> [Input rows]:
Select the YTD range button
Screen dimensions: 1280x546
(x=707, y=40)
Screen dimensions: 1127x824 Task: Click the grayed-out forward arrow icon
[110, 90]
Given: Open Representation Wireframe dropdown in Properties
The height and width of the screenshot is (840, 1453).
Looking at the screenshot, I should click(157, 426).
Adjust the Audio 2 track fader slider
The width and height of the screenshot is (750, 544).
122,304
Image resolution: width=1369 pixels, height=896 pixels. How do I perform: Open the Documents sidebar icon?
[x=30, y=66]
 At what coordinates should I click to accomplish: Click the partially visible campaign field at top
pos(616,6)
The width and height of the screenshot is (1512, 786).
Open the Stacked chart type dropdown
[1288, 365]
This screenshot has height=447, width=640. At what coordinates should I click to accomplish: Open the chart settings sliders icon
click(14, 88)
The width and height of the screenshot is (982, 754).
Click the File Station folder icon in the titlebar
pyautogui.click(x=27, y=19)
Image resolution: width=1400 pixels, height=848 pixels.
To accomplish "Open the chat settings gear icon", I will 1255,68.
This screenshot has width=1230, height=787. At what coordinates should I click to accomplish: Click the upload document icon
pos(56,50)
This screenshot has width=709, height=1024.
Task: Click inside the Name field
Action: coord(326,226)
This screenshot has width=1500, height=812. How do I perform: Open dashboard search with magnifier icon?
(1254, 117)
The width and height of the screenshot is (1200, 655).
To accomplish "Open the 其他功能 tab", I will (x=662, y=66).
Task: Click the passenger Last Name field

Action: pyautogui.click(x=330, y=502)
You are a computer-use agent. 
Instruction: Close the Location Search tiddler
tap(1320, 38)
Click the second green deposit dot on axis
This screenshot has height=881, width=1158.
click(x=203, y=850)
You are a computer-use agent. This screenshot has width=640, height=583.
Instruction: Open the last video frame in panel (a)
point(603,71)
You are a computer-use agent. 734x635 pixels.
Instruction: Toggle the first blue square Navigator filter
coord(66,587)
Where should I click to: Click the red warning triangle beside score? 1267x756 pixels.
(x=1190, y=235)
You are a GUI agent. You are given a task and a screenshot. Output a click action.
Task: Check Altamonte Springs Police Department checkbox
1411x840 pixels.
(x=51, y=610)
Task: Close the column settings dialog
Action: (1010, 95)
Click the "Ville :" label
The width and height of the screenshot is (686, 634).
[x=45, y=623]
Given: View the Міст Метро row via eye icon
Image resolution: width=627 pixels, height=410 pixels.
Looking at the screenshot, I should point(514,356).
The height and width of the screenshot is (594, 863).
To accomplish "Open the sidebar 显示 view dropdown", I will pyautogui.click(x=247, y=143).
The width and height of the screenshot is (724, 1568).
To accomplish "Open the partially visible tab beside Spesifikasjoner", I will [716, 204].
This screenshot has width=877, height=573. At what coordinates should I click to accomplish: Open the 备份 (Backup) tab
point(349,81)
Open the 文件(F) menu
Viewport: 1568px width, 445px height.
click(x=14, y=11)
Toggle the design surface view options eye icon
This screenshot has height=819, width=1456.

> [Brief]: Copy the material above line for line, keeping every character unchanged.

> [Response below]:
Select the YTD range button
Screen dimensions: 1280x546
(x=707, y=40)
Screen dimensions: 1127x824 Task: Click the grayed-out forward arrow icon
[110, 90]
Given: Open Representation Wireframe dropdown in Properties
The height and width of the screenshot is (840, 1453).
Looking at the screenshot, I should click(157, 426).
Adjust the Audio 2 track fader slider
The width and height of the screenshot is (750, 544).
122,304
Image resolution: width=1369 pixels, height=896 pixels. How do I perform: Open the Documents sidebar icon?
[x=30, y=66]
 At what coordinates should I click to accomplish: Click the partially visible campaign field at top
pos(616,6)
The width and height of the screenshot is (1512, 786).
Open the Stacked chart type dropdown
[1288, 365]
This screenshot has height=447, width=640. At what coordinates should I click to accomplish: Open the chart settings sliders icon
click(14, 88)
The width and height of the screenshot is (982, 754).
Click the File Station folder icon in the titlebar
pyautogui.click(x=27, y=19)
Image resolution: width=1400 pixels, height=848 pixels.
To accomplish "Open the chat settings gear icon", I will 1255,68.
This screenshot has width=1230, height=787. At what coordinates should I click to accomplish: Click the upload document icon
pos(56,50)
This screenshot has width=709, height=1024.
Task: Click inside the Name field
Action: coord(326,226)
This screenshot has width=1500, height=812. How do I perform: Open dashboard search with magnifier icon?
(1254, 117)
The width and height of the screenshot is (1200, 655).
To accomplish "Open the 其他功能 tab", I will (x=662, y=66).
Task: Click the passenger Last Name field

Action: pyautogui.click(x=330, y=502)
You are a computer-use agent. 
Instruction: Close the Location Search tiddler
tap(1320, 38)
Click the second green deposit dot on axis
This screenshot has height=881, width=1158.
click(x=203, y=850)
You are a computer-use agent. This screenshot has width=640, height=583.
Instruction: Open the last video frame in panel (a)
point(603,71)
You are a computer-use agent. 734x635 pixels.
Instruction: Toggle the first blue square Navigator filter
coord(66,587)
Where should I click to: Click the red warning triangle beside score? 1267x756 pixels.
(x=1190, y=235)
You are a GUI agent. You are given a task and a screenshot. Output a click action.
Task: Check Altamonte Springs Police Department checkbox
1411x840 pixels.
(x=51, y=610)
Task: Close the column settings dialog
Action: (1010, 95)
Click the "Ville :" label
The width and height of the screenshot is (686, 634).
[x=45, y=623]
Given: View the Міст Метро row via eye icon
Image resolution: width=627 pixels, height=410 pixels.
Looking at the screenshot, I should point(514,356).
The height and width of the screenshot is (594, 863).
To accomplish "Open the sidebar 显示 view dropdown", I will pyautogui.click(x=247, y=143).
The width and height of the screenshot is (724, 1568).
To accomplish "Open the partially visible tab beside Spesifikasjoner", I will [716, 204].
This screenshot has width=877, height=573. At what coordinates should I click to accomplish: Open the 备份 (Backup) tab
point(349,81)
Open the 文件(F) menu
Viewport: 1568px width, 445px height.
click(x=14, y=11)
Toggle the design surface view options eye icon
This screenshot has height=819, width=1456.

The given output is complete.